Yes, you cant say, the decor was just so shit, and ill never get that smell of curry out of the house.
Or those lions heads on the gateposts are going to be expensive to remove.
Or i would pay to have the pebbledash removed ifi thought the inside had potential but it is as bad inside as it is outside.

I dont spend weekends viewing houses im not going to buy, honestly!
But when i do sell my house i wont buy the first thing i see!

Bluntness100 · 14/08/2020 17:04

Op every single person who views and doesn’t wish to buy it will have a reason. Generally they think of something and say it, because they need to find a reason. And not just nah I don’t like it.

The man might have looked at the floor plans and just not realised what he was looking at. The woman might have accepted the proximity to the pub if she’d loved the house enough.

It doesn’t matter. They are all just telling you they don’t want to buy it.

JacobReesMogadishu · 14/08/2020 17:05

Sometimes it’s the estate agent’s fault.

We viewed a house where from the photos it was obvious the back garden wasn’t fenced off at all and was concrete. I said to the estate agent face to face that we could always get it dug up and fenced off as we had a 2yo.

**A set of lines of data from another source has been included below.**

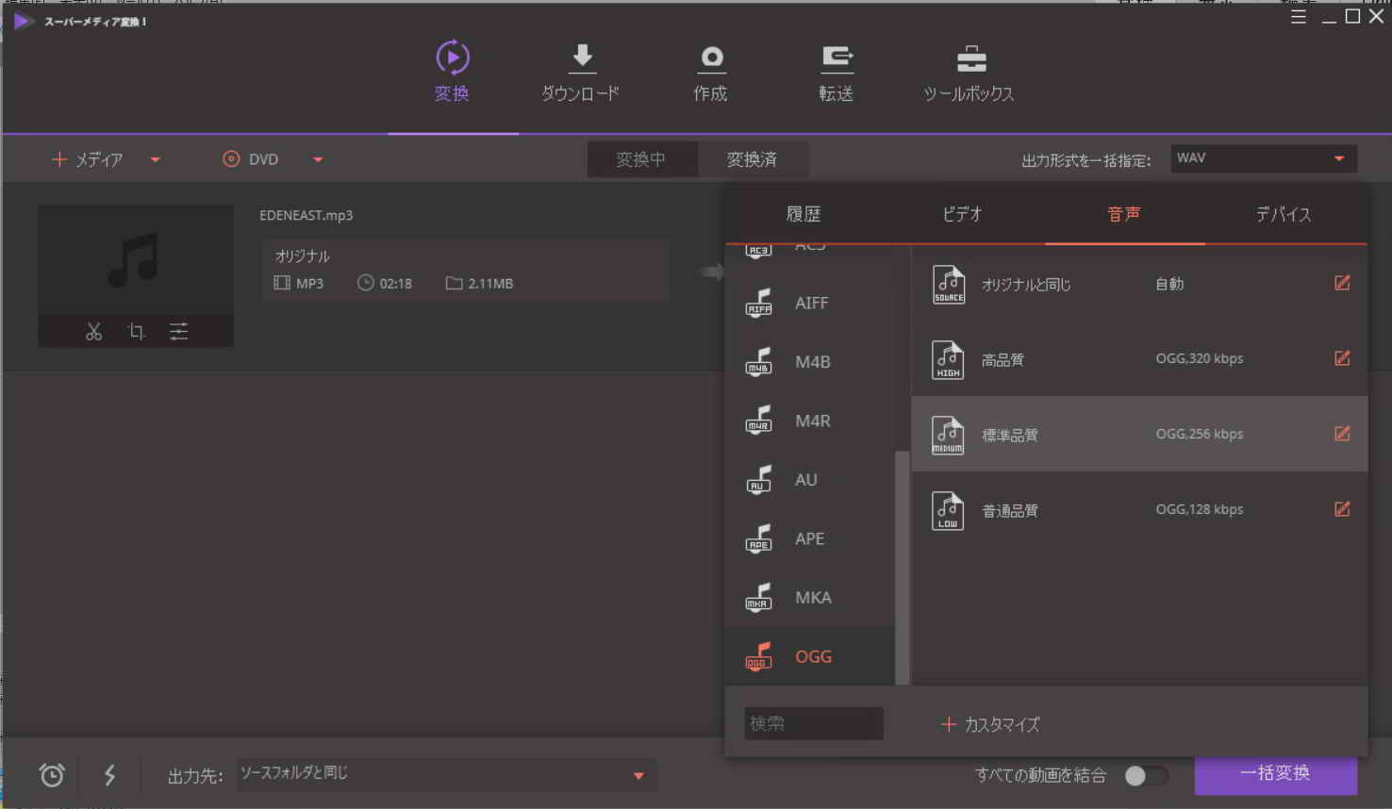The width and height of the screenshot is (1392, 809).
Task: Open the effects adjustment sliders icon
Action: 178,331
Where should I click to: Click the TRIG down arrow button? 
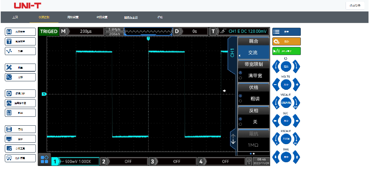(x=275, y=157)
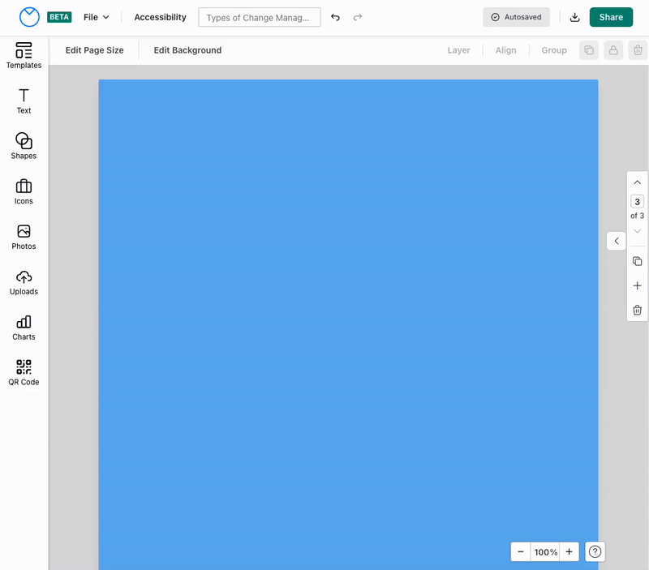Viewport: 649px width, 570px height.
Task: Insert a chart from Charts panel
Action: (x=24, y=326)
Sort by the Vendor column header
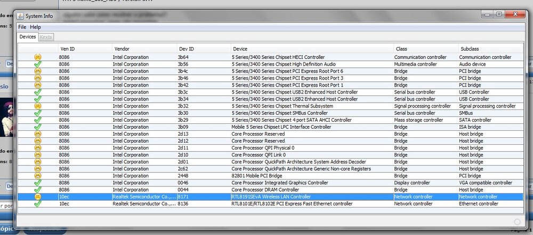This screenshot has width=533, height=235. click(x=122, y=49)
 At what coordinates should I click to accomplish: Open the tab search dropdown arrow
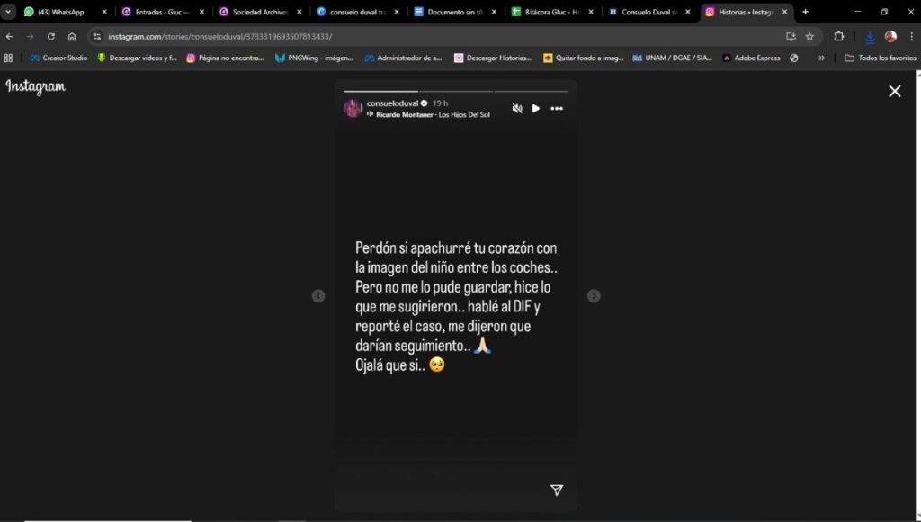click(x=8, y=12)
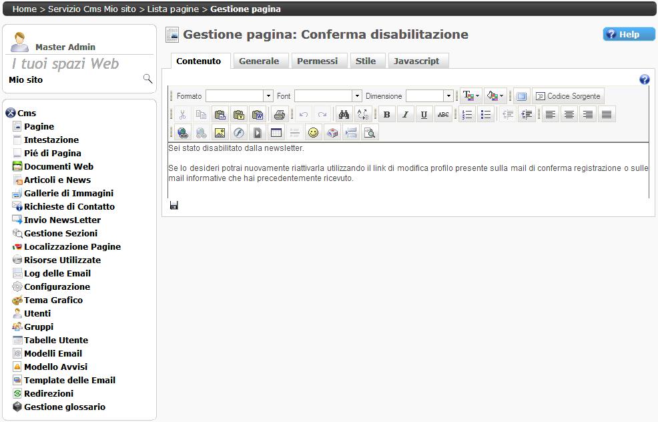The width and height of the screenshot is (658, 422).
Task: Click the Print icon in toolbar
Action: pyautogui.click(x=280, y=115)
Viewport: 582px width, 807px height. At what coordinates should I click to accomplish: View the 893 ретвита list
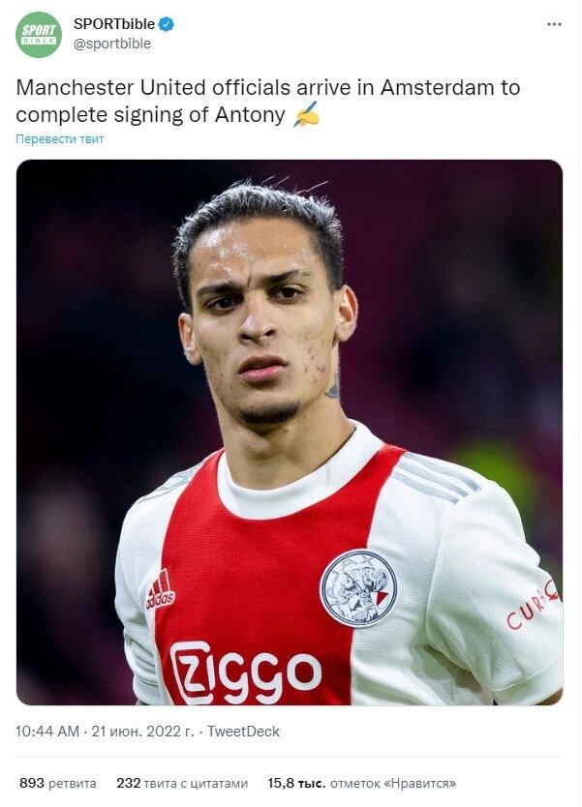click(x=58, y=784)
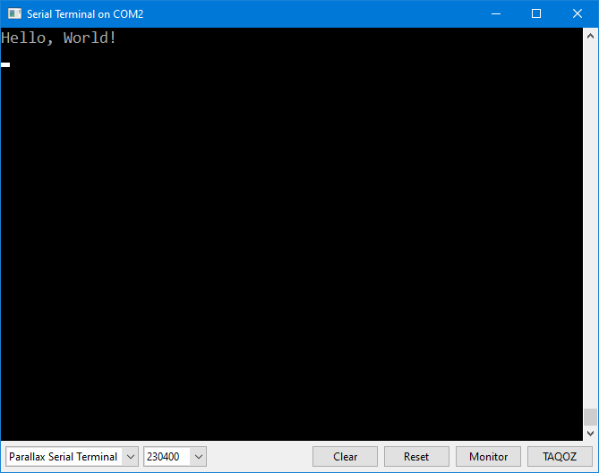Click the vertical scrollbar thumb
The image size is (599, 473).
tap(590, 418)
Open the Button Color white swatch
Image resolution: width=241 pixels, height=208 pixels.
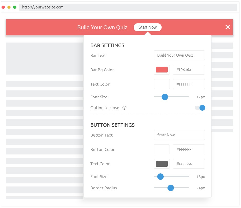point(162,149)
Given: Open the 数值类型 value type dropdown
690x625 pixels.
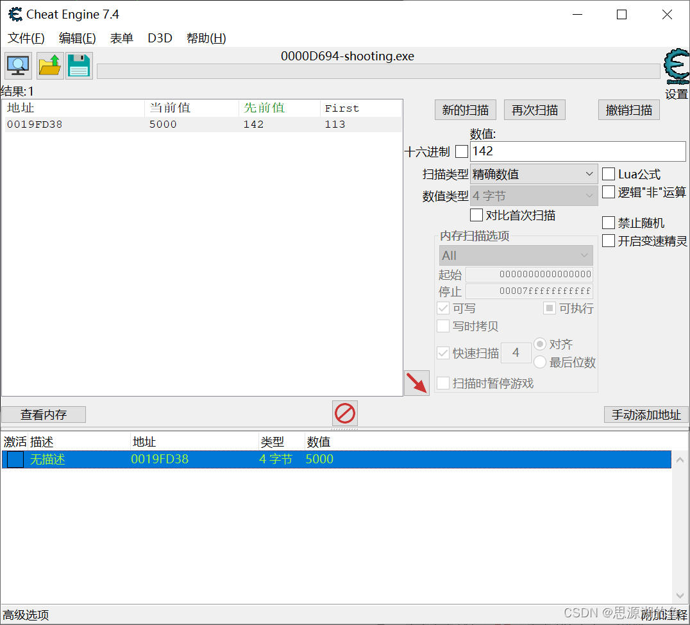Looking at the screenshot, I should [534, 196].
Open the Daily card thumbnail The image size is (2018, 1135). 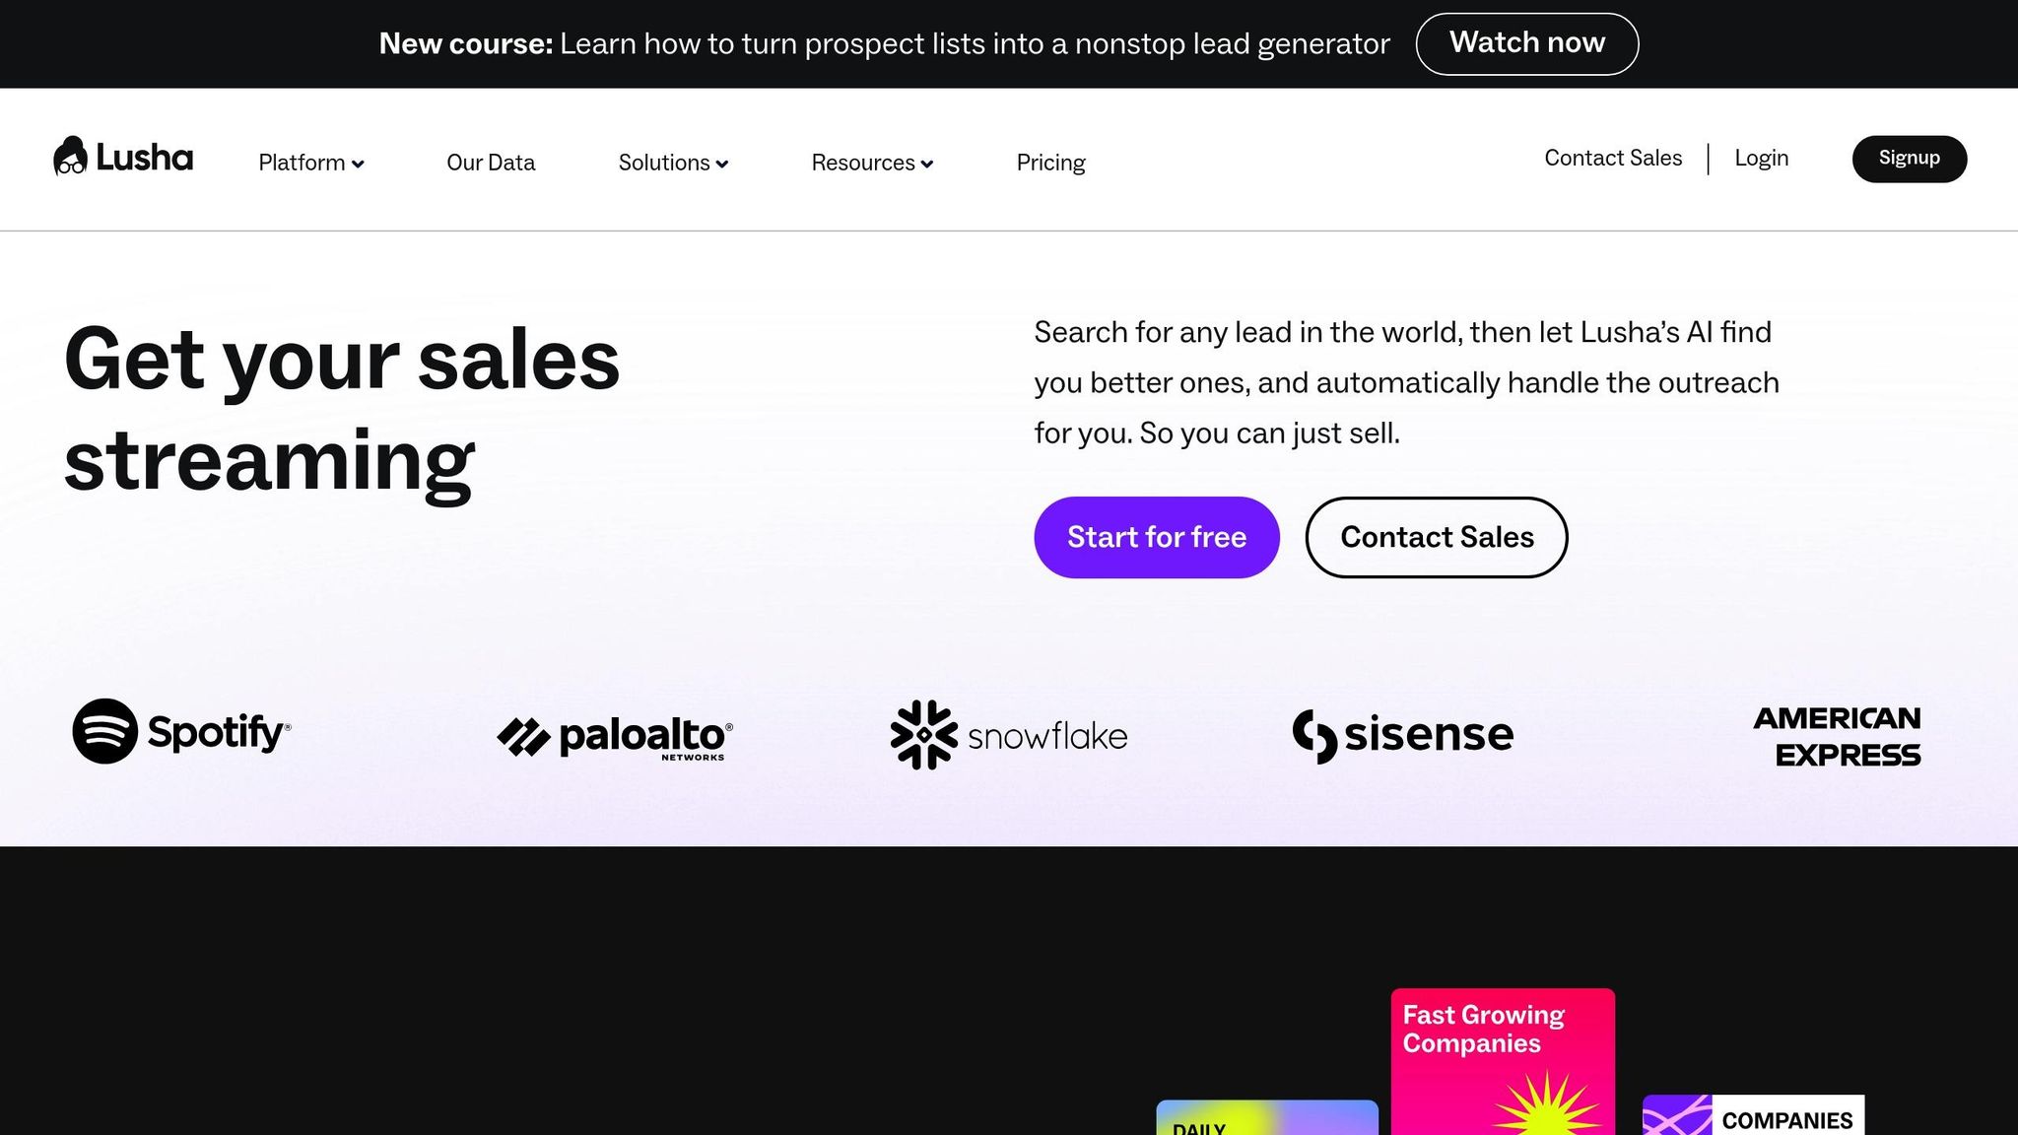click(x=1266, y=1118)
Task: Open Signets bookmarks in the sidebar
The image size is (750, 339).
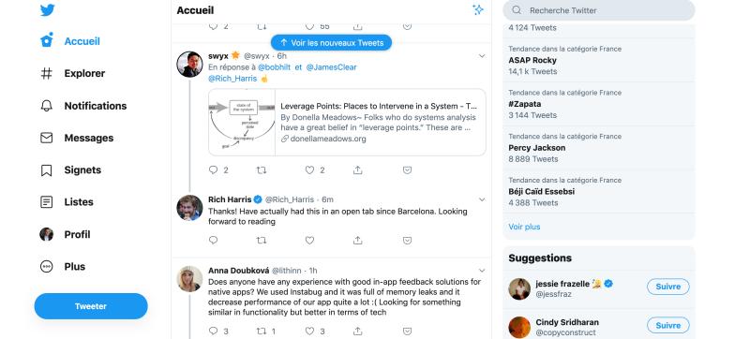Action: 71,170
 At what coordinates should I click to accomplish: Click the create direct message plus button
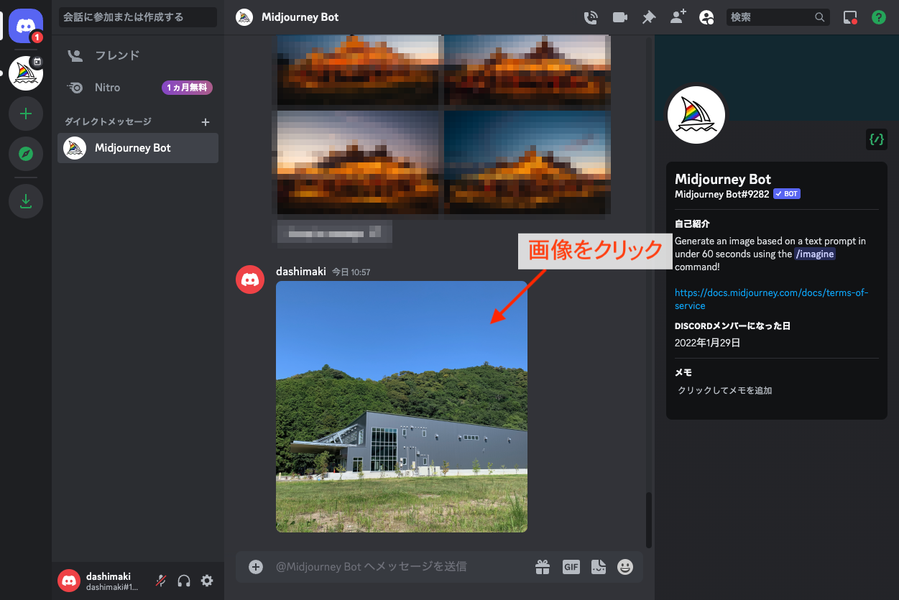pyautogui.click(x=206, y=122)
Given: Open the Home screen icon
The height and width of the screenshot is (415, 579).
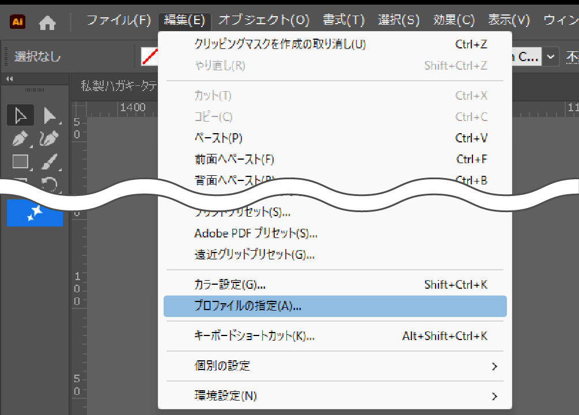Looking at the screenshot, I should (x=47, y=23).
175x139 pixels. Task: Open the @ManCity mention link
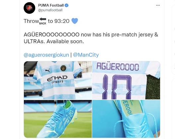click(86, 55)
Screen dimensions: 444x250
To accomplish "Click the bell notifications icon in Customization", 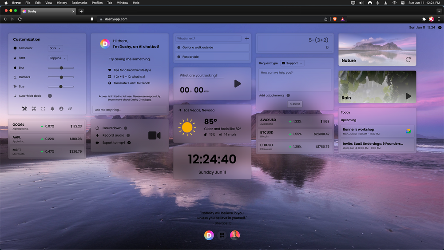I will [52, 109].
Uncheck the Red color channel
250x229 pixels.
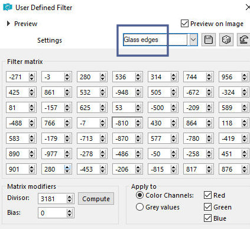[207, 195]
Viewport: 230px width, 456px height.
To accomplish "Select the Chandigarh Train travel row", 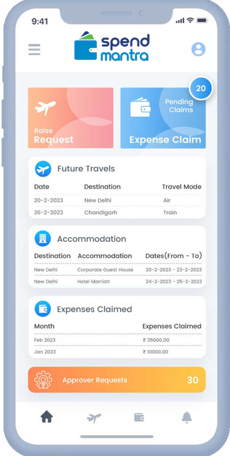I will pos(118,212).
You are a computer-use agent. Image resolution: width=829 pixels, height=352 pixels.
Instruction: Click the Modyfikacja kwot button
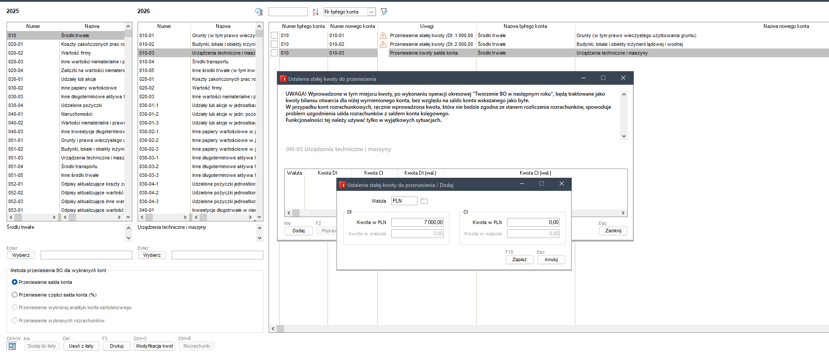coord(155,346)
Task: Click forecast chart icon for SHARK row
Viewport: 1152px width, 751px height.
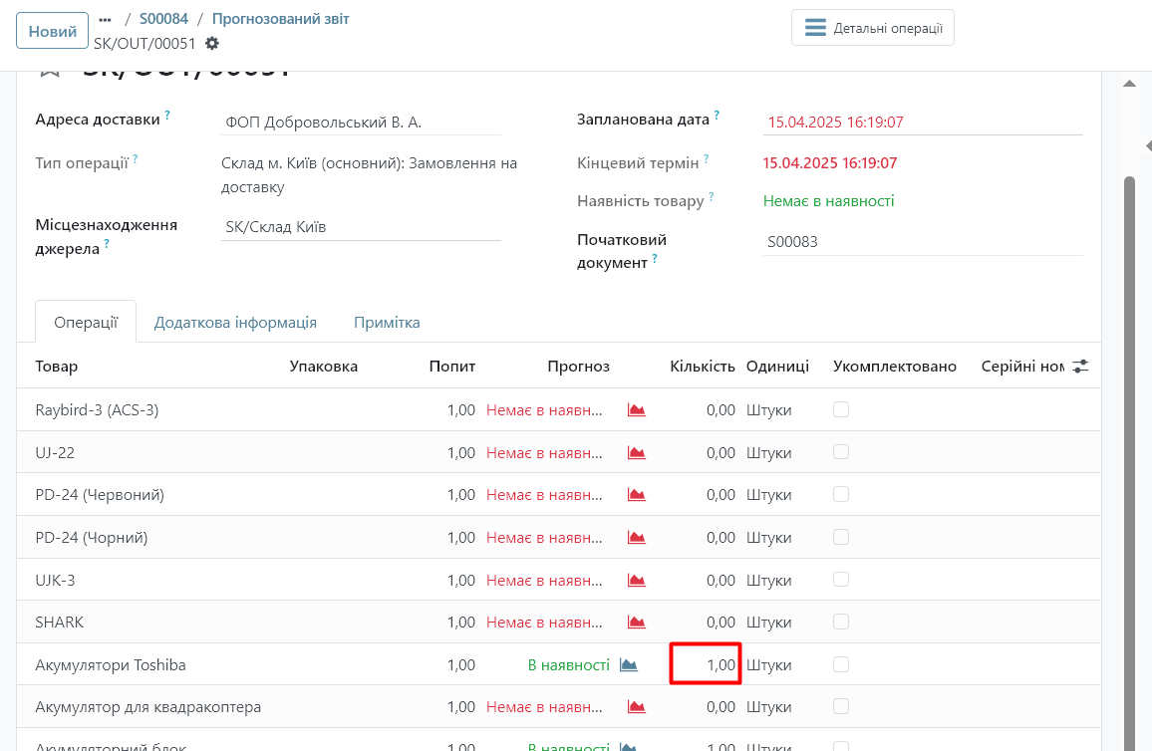Action: pos(636,623)
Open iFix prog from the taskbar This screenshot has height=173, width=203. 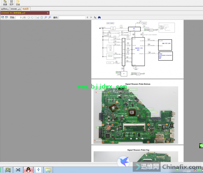(8, 170)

Turned up and it turned out that the garage next door owned an outbuilding at the back of the back garden and had access and you weren’t allowed to fence it off. The seller was cross with the estate agent. Said it was the third person they’d mislead over this.....but estate agents just want viewings to make their stats look ok and then hope they won’t get sellers moaning they haven’t had enough viewings.